» **PROBLEM TO WORK ON**
In the Kudu Sink page, please condense the paragraph beginning "A Connector and Sink to write events" into one shorter sentence that keeps its main facts.

» **EXCERPTED PASSAGE**
★ ★ ★ ★ ★

Kudu Sink

Download connector Kudu Connector for Kafka 2.1.0

A Connector and Sink to write events from Kafka to Kudu. The connector takes the value from the Kafka Connect SinkRecords and inserts a new entry to Kudu.

Prerequisites

  • Apache Kafka 0.11.x of above
  • Kafka Connect 2.x or above
  • Kudu 0.8 or above
  • Java 1.8

Features

  1. The KCQL routing querying - Kafka topic payload field selection is supported, allowing you to select fields written to Kudu.
  2. Error policies for handling failures.
  3. Auto creation of tables.
  4. Auto evolution of tables.

KCQL Support

{ INSERT | UPSERT } INTO kudu_table SELECT { FIELDS, ... }
FROM kafka_topic_name
[AUTOCREATE]
[DISTRIBUTE BY FIELD, ... INTO NBR_OF_BUCKETS BUCKETS]
[AUTOEVOLVE]

Tip

You can specify multiple KCQL statements separated by ; to have a the connector sink multiple topics.

The Kudu sink supports KCQL, Kafka Connect Query Language. The following KCQL support is available:

  1. Field selection.
  2. Target table selection.
  3. Insert and upset modes.
  4. Auto creation of tables.
  5. Auto evolution of tables.

Kudu at present does not have a concept of databases like Impala. If you want to insert into Impala you need to set the target table accordingly:

impala:database.impala_table

Example:

-- Insert mode, select all fields from topicA and write to tableA
INSERT INTO tableA SELECT * FROM topicA

-- Insert mode, select 3 fields and rename from topicB and write to tableB
INSERT INTO tableB SELECT x AS a, y AS b and z AS c FROM topicB

-- Upsert mode, select all fields from topicC, auto create tableC and auto evolve, use field1 and field2 as the primary keys
UPSERT INTO tableC SELECT * FROM topicC AUTOCREATE DISTRIBUTEBY field1, field2 INTO 10 BUCKETS AUTOEVOLVE

Write Modes

Insert Mode

Insert is the default write mode of the sink.

Kafka currently can provide exactly delivery semantics, however to ensure no errors are produced if unique constraints have been implemented on the target tables, the sink can run in UPSERT mode. If the error policy has been set to NOOP then the Sink will discard the error and continue to process, however, it currently makes no attempt to distinguish violation of integrity constraints from other exceptions such as casting issues.

★ ★ ★ ★ ★

» **RAW DATA**
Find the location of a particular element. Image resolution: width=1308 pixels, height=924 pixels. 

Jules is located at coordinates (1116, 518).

★ ★ ★ ★ ★

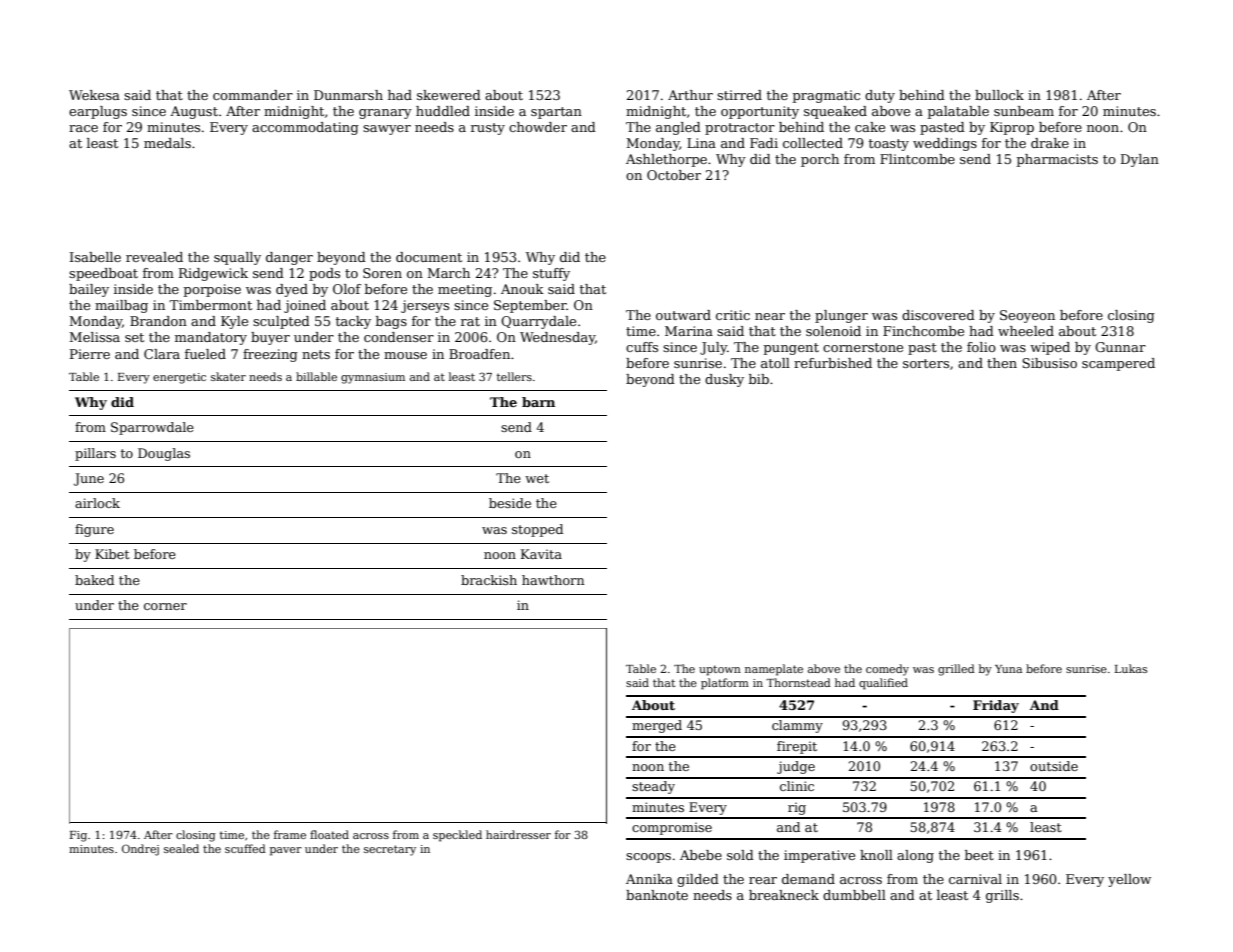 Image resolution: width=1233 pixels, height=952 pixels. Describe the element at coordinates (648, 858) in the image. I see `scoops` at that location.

★ ★ ★ ★ ★

» **SOLUTION TO THIS PROBLEM**
This connector and sink writes Kafka events to Kudu by inserting the value of each Kafka Connect SinkRecord as a new entry.